= EXERCISE DESCRIPTION =
Pick out every line below that contains the word "Twitter", and copy each of those lines in full.

[Start]

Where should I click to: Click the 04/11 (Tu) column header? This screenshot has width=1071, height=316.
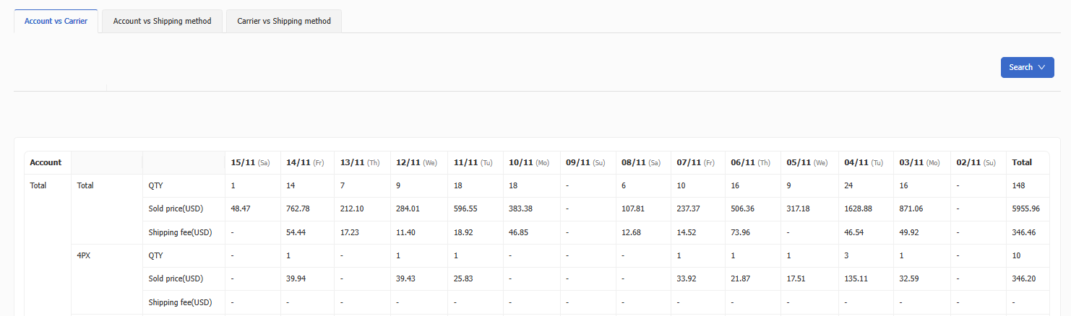(864, 162)
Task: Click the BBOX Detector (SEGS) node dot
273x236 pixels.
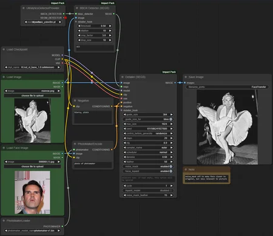Action: 77,8
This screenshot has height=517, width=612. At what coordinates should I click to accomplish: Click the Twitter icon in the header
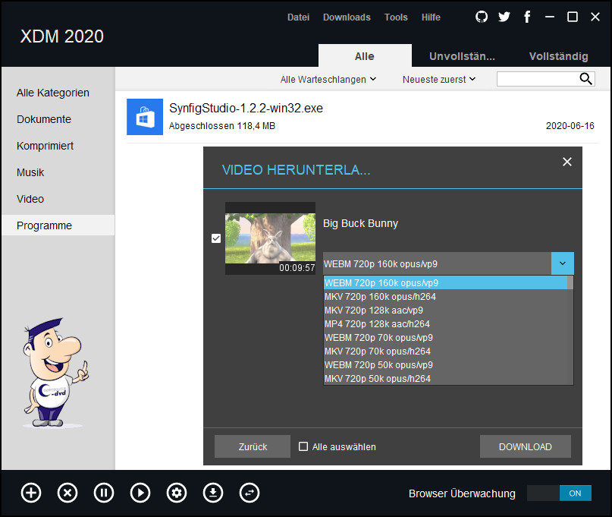(x=504, y=17)
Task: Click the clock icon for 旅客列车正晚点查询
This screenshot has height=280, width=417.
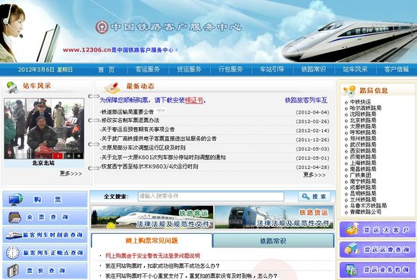Action: point(12,253)
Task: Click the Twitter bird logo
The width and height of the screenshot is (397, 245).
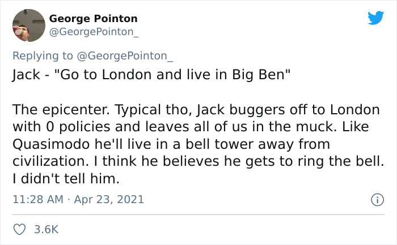Action: [x=375, y=17]
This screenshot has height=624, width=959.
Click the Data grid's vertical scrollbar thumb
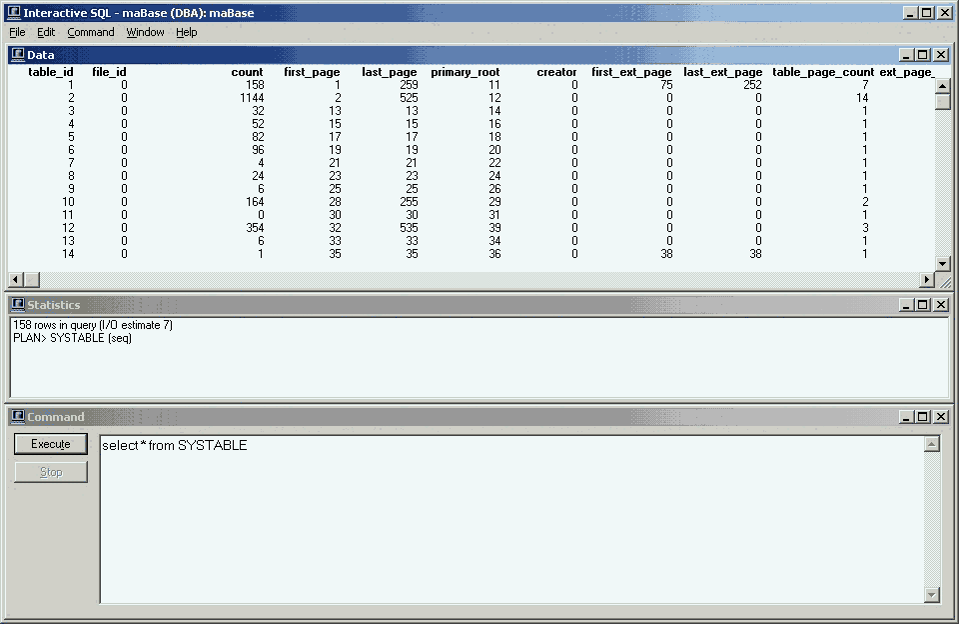942,101
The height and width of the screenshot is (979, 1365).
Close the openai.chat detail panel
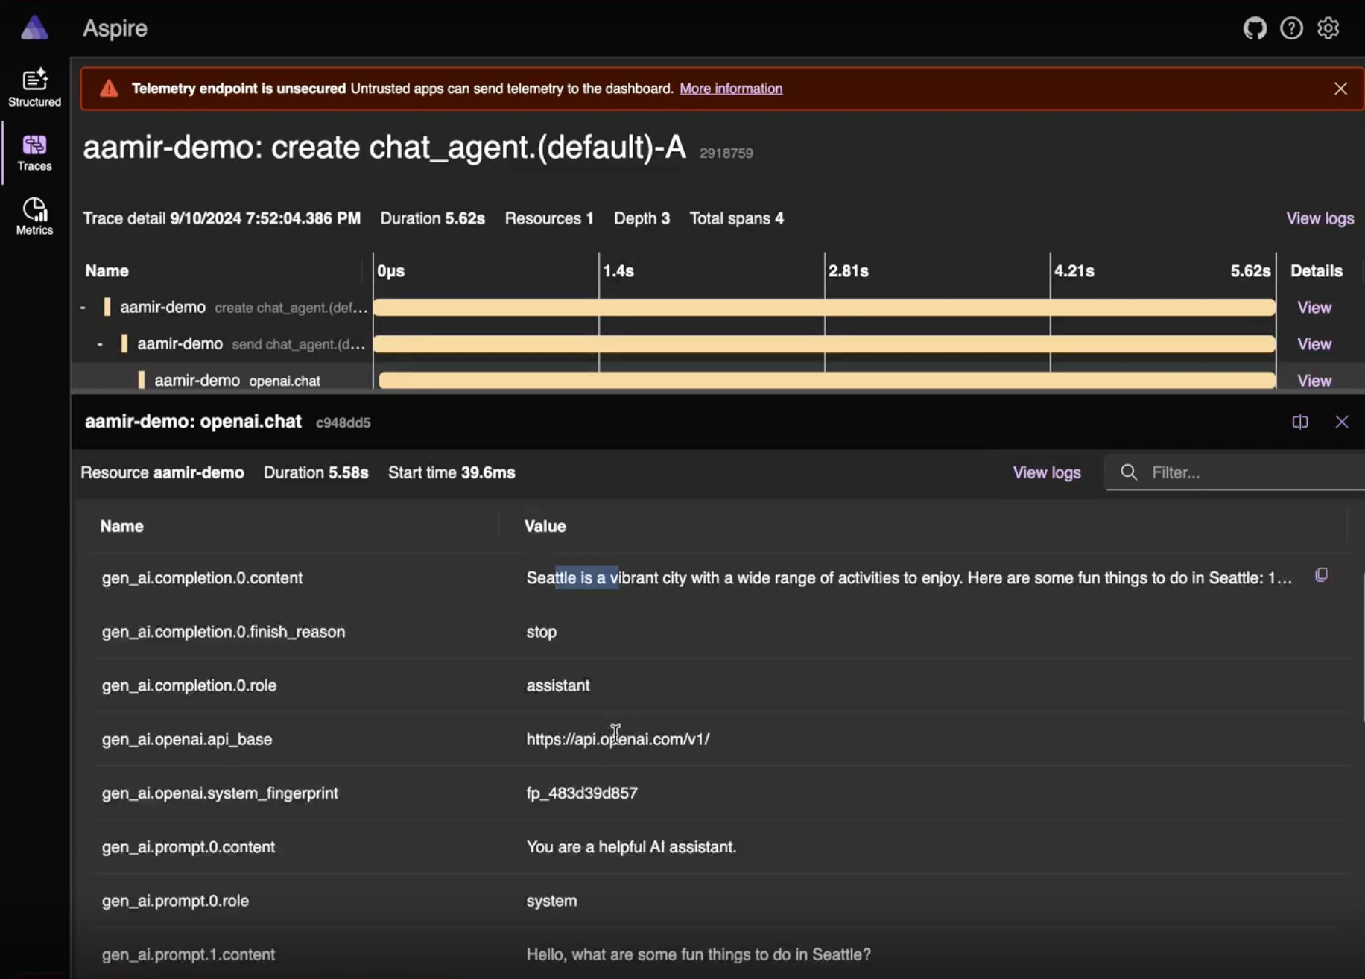click(x=1342, y=422)
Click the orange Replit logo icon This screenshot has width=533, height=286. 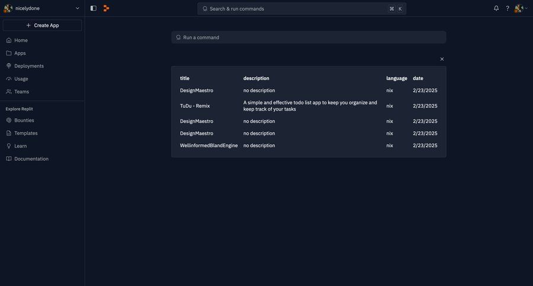[x=106, y=8]
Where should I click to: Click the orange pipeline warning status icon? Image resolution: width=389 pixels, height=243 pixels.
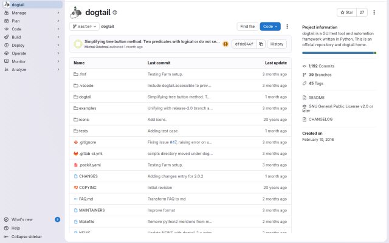point(225,44)
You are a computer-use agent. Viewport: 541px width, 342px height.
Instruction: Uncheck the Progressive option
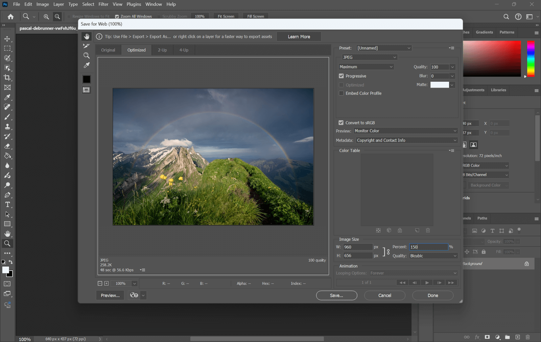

[End]

= CORRECT RESPONSE =
This screenshot has height=517, width=612. At what coordinates should I click to accomplish: Click the Twitter icon in the header
Task: Click the Twitter bird logo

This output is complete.